OBJECTIVE: Reproduce the stored records without any change, beginning at the line that contains "The image size is (664, 712)." and stopping after the line that contains "click(330, 169)".

(Stored records)

·····

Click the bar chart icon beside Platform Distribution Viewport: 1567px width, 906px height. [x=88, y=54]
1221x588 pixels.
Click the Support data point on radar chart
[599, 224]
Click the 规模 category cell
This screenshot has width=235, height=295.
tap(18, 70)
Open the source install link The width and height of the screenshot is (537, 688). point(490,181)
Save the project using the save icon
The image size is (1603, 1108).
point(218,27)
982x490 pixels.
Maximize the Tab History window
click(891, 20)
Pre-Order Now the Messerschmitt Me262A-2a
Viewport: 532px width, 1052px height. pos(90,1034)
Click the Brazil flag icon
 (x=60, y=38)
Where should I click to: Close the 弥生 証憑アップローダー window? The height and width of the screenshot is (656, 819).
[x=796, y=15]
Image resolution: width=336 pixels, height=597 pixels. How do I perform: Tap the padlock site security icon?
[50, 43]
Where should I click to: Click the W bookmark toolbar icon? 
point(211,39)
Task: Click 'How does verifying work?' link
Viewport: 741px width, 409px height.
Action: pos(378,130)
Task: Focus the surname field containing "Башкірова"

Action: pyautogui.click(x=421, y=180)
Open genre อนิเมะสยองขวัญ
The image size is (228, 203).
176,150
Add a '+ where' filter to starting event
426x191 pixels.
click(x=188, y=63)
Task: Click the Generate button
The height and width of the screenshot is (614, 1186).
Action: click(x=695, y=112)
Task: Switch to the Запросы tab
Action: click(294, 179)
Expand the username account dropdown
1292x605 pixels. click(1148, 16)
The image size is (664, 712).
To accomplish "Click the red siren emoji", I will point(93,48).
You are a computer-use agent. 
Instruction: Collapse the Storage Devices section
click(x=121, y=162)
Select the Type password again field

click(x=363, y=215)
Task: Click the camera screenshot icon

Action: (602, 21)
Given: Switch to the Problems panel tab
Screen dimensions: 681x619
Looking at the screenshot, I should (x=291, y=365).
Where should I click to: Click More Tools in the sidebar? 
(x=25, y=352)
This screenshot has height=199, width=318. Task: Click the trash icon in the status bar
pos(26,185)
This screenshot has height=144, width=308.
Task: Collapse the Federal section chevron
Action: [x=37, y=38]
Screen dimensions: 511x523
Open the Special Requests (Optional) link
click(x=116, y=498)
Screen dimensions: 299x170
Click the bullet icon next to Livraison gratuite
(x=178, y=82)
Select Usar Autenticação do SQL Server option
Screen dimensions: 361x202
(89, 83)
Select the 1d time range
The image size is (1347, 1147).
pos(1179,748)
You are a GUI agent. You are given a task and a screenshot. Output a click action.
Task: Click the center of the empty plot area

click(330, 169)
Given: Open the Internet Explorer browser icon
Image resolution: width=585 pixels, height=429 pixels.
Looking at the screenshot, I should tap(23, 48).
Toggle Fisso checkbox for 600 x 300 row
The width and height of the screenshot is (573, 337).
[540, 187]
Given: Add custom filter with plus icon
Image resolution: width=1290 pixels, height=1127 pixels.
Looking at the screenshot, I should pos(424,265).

·····

WRITTEN ANSWER:
The image size is (664, 712).
To accomplish "Click the red siren emoji", I will point(93,48).
You are a computer-use agent. 
Instruction: Collapse the Storage Devices section
click(x=121, y=162)
Select the Type password again field

click(x=363, y=215)
Task: Click the camera screenshot icon

Action: (602, 21)
Given: Switch to the Problems panel tab
Screen dimensions: 681x619
Looking at the screenshot, I should (x=291, y=365).
Where should I click to: Click More Tools in the sidebar? 
(x=25, y=352)
This screenshot has height=199, width=318. Task: Click the trash icon in the status bar
pos(26,185)
This screenshot has height=144, width=308.
Task: Collapse the Federal section chevron
Action: [x=37, y=38]
Screen dimensions: 511x523
Open the Special Requests (Optional) link
click(x=116, y=498)
Screen dimensions: 299x170
Click the bullet icon next to Livraison gratuite
(x=178, y=82)
Select Usar Autenticação do SQL Server option
Screen dimensions: 361x202
(89, 83)
Select the 1d time range
The image size is (1347, 1147).
pos(1179,748)
You are a GUI agent. You are given a task and a screenshot. Output a click action.
Task: Click the center of the empty plot area

click(330, 169)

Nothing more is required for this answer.